じつはそれ以前にもSATOYAMAは海外で紹介されていた。イギリスBBCがNHKのドキュメンタリー番組『映像詩 里山』を動物学者で番組プロデューサーのD・アッテンボロー氏のナレーションで吹き替えて、番組『SATOYAMA』として放送し、これが欧米で反響を呼んだ。1999年のことだ。こうしたいくつかの伏線があって、COP10で「SATOYAMAイニシアティブ」が採択された。COP10の参加者は「SATOYAMAエクスカーション」公認コースとなった能登半島を訪れている。

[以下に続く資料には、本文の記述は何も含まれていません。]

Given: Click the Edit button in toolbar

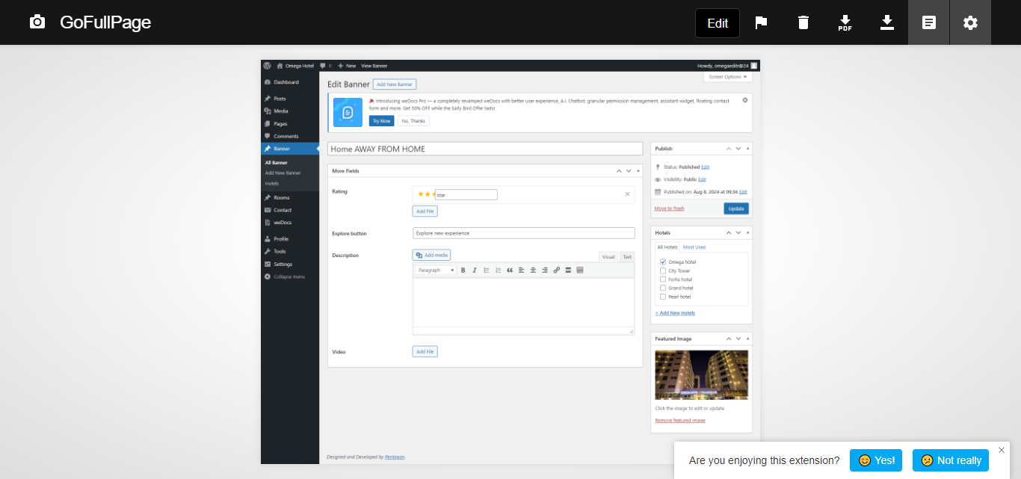Looking at the screenshot, I should (x=717, y=23).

このSATOYAMAをさらに国際用語へと押し上げたのは能登と佐渡だった。国連食糧農業機関(FAO、本部ローマ)が認定する世界農業遺産(GIAHS)への2011年申請に、能登の8市町は共同して「Noto's Satoyama and Satoumi(能登の里山里海)」を、そして、佐渡市は「SADO's Satoyama in harmony with the Japanese crested ibis(トキと共生する佐渡の里山)」を提出した。双方とも申請タイトルに「Satoyama」を冠した。2011年6月、北京でGIAHS国際フォーラムが開催され、日本で初めてこの2件がGIAHSに認定された=写真・下=。「Satoyama Initiative」の採択と連動する相乗効果でもある。
自身はCOP9、そしてCOP10、北京でのGIAHS国際フォーラムに実際に参加して、「Satoyama」「SATOYAMA」の言葉が持つ深みや重み、可能性というものを感じてきた。生物多様性や世界農業遺産の国際評価のキーワードでもある。そして、SDGsとの親和性も高い。COP10から11年、GIAHS国際フォーラムから10年、「里山」の言葉の価値をふと振り返ってみた。